Real-world testing reveals assumptions that look reasonable on paper but fail in practice.
The first version of any product is never the final version. I expect to find inefficiencies in my own designs, and I expect to eliminate them.
This isn't perfectionism for its own sake. It's the recognition that efficiency is a journey, not a destination. There's always something that can be reduced, simplified, or removed entirely.
The final step is perhaps the most important: refuse to accept "this is how we've always done it" as an answer.
Industries develop habits. Habits become traditions. Traditions become invisible assumptions that no one thinks to question. My job, as I see it, is to question everything.
The restoration industry is very resistant to change. They do everything like they've done it. They're very traditional. And the irony is that none of them see it.
A contractor using traditional containment might spend two hours setting up plastic sheeting and tape for a single job. They'll use materials that cost $30 to $50 in supplies, plus disposal fees when the job is done. Their labor cost alone is $80 to $100 before they've done any actual restoration work.
A contractor using Airwall's magnetic system can set up the same containment in 15 minutes. The materials are reusable for hundreds or thousands of jobs. There's no disposal cost because nothing is thrown away.
The math is straightforward. The traditional approach costs more in total, even though the materials look cheaper on the shelf. My methodology reveals this by focusing on labor, the real cost, instead of materials, the visible cost.
My approach is simple to understand. It's not simple to implement.
Most people in most industries are not early adopters. They're not looking for better ways to do things.
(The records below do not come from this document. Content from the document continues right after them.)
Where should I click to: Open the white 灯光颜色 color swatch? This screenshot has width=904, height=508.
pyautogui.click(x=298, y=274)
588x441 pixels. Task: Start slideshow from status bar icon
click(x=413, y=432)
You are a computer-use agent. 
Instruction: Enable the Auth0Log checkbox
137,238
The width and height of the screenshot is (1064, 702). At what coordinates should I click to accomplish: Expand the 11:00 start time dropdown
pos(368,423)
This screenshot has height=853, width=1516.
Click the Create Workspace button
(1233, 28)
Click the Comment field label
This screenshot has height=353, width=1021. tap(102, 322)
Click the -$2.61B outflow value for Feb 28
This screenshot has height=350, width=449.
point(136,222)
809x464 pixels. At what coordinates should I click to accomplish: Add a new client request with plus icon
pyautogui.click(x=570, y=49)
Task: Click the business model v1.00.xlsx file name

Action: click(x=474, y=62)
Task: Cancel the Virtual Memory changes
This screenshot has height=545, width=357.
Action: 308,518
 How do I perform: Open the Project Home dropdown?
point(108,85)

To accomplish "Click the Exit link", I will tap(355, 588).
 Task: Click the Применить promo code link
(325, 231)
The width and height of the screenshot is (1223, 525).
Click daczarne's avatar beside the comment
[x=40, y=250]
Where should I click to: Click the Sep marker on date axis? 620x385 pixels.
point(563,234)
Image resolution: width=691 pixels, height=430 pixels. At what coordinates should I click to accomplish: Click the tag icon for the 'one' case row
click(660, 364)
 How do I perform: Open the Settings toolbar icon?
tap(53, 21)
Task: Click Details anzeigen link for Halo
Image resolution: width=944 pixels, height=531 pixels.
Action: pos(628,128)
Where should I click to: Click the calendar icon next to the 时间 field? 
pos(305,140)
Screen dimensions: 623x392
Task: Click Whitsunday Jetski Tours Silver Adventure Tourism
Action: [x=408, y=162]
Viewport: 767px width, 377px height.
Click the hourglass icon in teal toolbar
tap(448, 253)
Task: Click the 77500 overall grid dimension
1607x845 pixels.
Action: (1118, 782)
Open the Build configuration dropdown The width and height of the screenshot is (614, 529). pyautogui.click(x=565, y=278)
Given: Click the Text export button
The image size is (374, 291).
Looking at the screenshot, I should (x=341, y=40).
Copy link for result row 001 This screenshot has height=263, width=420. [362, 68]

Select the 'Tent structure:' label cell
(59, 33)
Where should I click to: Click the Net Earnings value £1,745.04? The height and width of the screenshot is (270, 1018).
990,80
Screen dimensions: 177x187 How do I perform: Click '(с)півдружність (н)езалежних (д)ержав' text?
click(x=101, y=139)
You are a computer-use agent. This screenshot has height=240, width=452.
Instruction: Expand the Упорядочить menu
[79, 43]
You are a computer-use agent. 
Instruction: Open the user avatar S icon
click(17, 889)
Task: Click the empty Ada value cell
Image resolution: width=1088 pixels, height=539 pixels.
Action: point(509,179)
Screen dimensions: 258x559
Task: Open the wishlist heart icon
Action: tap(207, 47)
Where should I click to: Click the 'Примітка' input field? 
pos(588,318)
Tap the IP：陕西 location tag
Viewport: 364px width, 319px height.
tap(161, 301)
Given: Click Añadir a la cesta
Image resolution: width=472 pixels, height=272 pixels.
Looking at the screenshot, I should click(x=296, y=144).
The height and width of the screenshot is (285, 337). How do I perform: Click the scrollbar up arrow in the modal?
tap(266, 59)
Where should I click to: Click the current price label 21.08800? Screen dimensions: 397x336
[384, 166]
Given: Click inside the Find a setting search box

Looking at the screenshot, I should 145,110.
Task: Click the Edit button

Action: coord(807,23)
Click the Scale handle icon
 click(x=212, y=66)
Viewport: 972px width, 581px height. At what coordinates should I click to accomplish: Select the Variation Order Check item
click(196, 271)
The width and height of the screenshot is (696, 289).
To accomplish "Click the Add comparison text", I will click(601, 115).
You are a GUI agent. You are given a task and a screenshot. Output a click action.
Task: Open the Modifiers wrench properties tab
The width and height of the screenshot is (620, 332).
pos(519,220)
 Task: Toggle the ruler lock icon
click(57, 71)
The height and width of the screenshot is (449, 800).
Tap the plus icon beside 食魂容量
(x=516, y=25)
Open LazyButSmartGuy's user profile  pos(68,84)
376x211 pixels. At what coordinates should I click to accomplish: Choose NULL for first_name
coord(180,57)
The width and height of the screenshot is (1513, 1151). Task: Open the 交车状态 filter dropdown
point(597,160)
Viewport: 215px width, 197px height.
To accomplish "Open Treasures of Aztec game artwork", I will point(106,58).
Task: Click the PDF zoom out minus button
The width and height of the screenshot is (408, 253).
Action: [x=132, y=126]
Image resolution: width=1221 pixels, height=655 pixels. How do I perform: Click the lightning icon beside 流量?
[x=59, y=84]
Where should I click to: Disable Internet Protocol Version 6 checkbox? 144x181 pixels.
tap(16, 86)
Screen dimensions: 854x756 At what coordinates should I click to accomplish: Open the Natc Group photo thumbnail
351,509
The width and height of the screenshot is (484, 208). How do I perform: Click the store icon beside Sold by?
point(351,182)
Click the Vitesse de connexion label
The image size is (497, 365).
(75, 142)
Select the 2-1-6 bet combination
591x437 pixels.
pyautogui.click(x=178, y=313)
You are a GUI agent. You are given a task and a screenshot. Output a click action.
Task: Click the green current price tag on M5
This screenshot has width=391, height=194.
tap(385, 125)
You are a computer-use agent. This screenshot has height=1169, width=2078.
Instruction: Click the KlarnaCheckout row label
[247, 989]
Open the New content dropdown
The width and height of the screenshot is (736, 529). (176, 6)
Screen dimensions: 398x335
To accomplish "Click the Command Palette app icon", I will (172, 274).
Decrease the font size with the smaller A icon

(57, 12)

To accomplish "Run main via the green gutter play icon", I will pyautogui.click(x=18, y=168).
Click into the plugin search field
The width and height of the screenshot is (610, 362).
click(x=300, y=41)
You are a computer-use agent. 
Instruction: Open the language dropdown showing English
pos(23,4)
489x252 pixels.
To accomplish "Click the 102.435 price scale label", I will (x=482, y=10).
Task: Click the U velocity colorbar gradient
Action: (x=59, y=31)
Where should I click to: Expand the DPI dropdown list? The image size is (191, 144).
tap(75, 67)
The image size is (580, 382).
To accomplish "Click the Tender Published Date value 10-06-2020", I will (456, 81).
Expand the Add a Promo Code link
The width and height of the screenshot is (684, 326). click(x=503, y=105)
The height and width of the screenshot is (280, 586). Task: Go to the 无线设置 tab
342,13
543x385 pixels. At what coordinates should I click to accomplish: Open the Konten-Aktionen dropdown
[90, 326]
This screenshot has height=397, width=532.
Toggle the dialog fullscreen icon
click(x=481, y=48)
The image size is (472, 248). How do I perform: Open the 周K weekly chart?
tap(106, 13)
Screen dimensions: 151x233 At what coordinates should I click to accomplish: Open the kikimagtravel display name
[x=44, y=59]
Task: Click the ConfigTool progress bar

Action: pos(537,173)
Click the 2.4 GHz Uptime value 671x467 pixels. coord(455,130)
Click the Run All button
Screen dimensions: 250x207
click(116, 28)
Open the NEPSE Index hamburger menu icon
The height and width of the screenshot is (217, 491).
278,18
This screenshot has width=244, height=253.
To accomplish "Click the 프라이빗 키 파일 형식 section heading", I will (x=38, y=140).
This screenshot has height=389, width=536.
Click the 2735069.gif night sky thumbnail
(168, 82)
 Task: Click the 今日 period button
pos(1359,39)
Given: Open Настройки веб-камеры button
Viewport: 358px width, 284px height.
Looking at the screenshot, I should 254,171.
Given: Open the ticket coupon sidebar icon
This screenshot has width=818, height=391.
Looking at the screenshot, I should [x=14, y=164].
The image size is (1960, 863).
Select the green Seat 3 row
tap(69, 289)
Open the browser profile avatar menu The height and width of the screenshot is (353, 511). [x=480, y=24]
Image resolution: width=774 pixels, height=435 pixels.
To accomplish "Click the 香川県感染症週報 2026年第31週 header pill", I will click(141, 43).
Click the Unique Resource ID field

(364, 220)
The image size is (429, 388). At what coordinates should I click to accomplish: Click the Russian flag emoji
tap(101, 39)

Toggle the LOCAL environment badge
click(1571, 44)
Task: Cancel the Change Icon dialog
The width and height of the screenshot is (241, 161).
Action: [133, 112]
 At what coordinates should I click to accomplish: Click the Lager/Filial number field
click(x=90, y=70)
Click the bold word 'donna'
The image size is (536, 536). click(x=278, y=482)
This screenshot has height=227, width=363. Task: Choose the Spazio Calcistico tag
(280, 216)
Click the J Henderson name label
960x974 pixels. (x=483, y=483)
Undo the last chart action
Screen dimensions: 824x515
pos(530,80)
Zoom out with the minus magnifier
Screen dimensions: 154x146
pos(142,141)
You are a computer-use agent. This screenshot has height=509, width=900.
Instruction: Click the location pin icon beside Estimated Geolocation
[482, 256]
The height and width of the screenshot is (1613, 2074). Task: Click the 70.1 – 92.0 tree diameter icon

They're looking for predictability and stability. Change feels risky, even when the change is obviously beneficial.
The personality type drawn to restoration places them at the bottom end of the spectrum of early adopter type. They're very towards the end. Even some of them that might be in the massive middle, they're at the bottom end of that massive middle.
This resistance isn't a character flaw. It's human nature. But it does mean that innovators face an uphill battle, even when their products are objectively better.
The contractors who "get it," the 10 to 15 percent who are wired to recognize and adopt better solutions, become champions. They scale faster than their competitors. They complete more jobs with the same crews. They build reputations for efficiency that attract more work.
Everyone else waits. They watch. Eventually, they'll adopt when they have no other choice.
My efficiency-first methodology works best for people who share certain characteristics.
You might be a good fit if you're frustrated by waste you see every day but feel powerless to address. If you're willing to invest more upfront to save dramatically over time. If you measure success by results, not by following industry conventions. And if you're ready to be the contractor in your market known for speed and quality.
You might not be a good fit if you're comfortable with how things have always been done. If you're looking for the cheapest possible solution without considering total cost. If you prefer to wait for others to prove new approaches before adopting them.
I don't judge either path. I simply build products for the people who are ready.
The efficiency-first design philosophy isn't just about products. It's about a way of seeing the world. Every process can be improved. Every assumption can be questioned. Every inefficiency can be eliminated.
For contractors ready to stop accepting waste as normal, Airwall offers a practical starting point. But the methodology behind the product, the relentless pursuit of elegant simplicity, is available to anyone willing to ask the question I ask every day: What can we eliminate?